Officer Norem believed if Mr. Rios fell onto SR 91, the fall would cause severe to fatal injuries and a probable collision with passing vehicles. Officer Norem was able to grab Mr. Rios’ right leg as he straddled the top of the fence. In an attempt to free himself, Mr. Rios pulled a utility knife from his jacket and stabbed Officer Norem multiple times in the face, arm, and upper shoulder.
As Mr. Rios began stabbing Officer Norem, two off duty law enforcement officers stopped to assist. The officers ordered Mr. Rios to drop his knife, but he did not and waved his knife toward
the officers. The off duty officers attempted to stop Mr. Rios by using less-than-lethal force, but the physical struggle continued. Officer Norem was determined to save Mr. Rios’ life and prevent harm to passing motorists on SR 91. He held onto Mr. Rios’ right leg for over two minutes even though he was stabbed multiple times, which included a severe puncture wound to his right eye. When a second California Highway Patrol officer arrived on-scene to assist, the officer used a Less-Lethal Shotgun and Mr. Rios fell off the top of the fence and back onto the overpass where he was immediately taken into custody.Officer Norem unselfishly risked his own life to save others. Had it not been for his strong determination to prevent Mr. Rios from jumping, he surely would have jumped to his death and quite possibly killed motorists traveling below on SR 91. The State of California takes great pride in presenting Officer Dane Norem this Gold Medal of Valor for his extraordinary act of heroism extending far above and beyond the normal call of duty.
On December 14, 2009, California Highway Patrol Officer Joseph Urrea performed an act of bravery and heroism at risk to his personal safety while rescuing a victim from a burning vehicle.
At approximately 11:45 a.m., Officer Urrea heard radio traffic concerning a traffic collision on westbound Interstate 40, approximately 20 miles west of Needles, California. Officer Urrea responded to the scene and arrived within six minutes. Observing a burning vehicle with the driver trapped inside and three individuals attempting a rescue, Officer Urrea quickly joined the rescue effort. The driver’s door was jammed, so Officer Urrea moved to the passenger side of the vehicle and attempted to pull the victim out of the burning vehicle through the front passenger door. The engine compartment of the vehicle was now fully engulfed and the flames were moving into the passenger compartment.
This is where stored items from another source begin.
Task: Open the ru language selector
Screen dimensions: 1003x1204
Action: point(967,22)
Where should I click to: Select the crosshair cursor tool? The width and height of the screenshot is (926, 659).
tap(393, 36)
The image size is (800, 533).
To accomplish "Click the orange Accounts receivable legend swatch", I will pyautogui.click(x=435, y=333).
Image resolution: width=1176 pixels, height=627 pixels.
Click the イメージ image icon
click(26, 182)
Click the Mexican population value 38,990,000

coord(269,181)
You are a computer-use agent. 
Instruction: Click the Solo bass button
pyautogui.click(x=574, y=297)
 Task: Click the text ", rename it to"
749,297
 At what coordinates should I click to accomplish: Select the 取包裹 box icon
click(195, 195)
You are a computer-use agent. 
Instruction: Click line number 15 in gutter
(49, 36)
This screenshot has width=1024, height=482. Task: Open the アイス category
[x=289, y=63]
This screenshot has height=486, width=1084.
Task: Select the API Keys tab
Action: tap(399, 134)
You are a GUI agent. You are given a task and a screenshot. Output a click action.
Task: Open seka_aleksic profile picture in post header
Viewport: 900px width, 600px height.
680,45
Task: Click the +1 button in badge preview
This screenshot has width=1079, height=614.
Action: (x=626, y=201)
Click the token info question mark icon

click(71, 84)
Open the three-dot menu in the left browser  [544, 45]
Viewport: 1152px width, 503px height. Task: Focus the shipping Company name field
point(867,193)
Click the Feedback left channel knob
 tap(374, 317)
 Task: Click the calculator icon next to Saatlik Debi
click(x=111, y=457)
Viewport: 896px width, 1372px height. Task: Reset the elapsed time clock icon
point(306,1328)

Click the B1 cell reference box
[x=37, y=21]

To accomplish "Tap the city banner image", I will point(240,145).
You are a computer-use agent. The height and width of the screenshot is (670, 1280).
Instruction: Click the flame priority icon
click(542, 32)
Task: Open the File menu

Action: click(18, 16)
Officer Urrea was unable to pull the trapped, semiconscious party out of the front passenger side because the victim could not unbuckle his seat belt. At great risk to his own personal safety, Officer Urrea climbed into the vehicle through the front passenger door and unbuckled the victim’s seatbelt. With assistance from the other individuals, Officer Urrea pulled the victim through the driver’s door window and to safety. The heat and flames were so intense, the victim’s socks were smoldering when he was pulled from the vehicle. The victim was later transported by air ambulance and survived his injuries. Without the heroic actions of Officer Urrea, the victim’s survival would have been highly unlikely.
The State of California takes great pride in presenting Officer Joseph Urrea this Gold Medal of Valor for his extraordinary act of heroism extending far above and beyond the normal call of duty.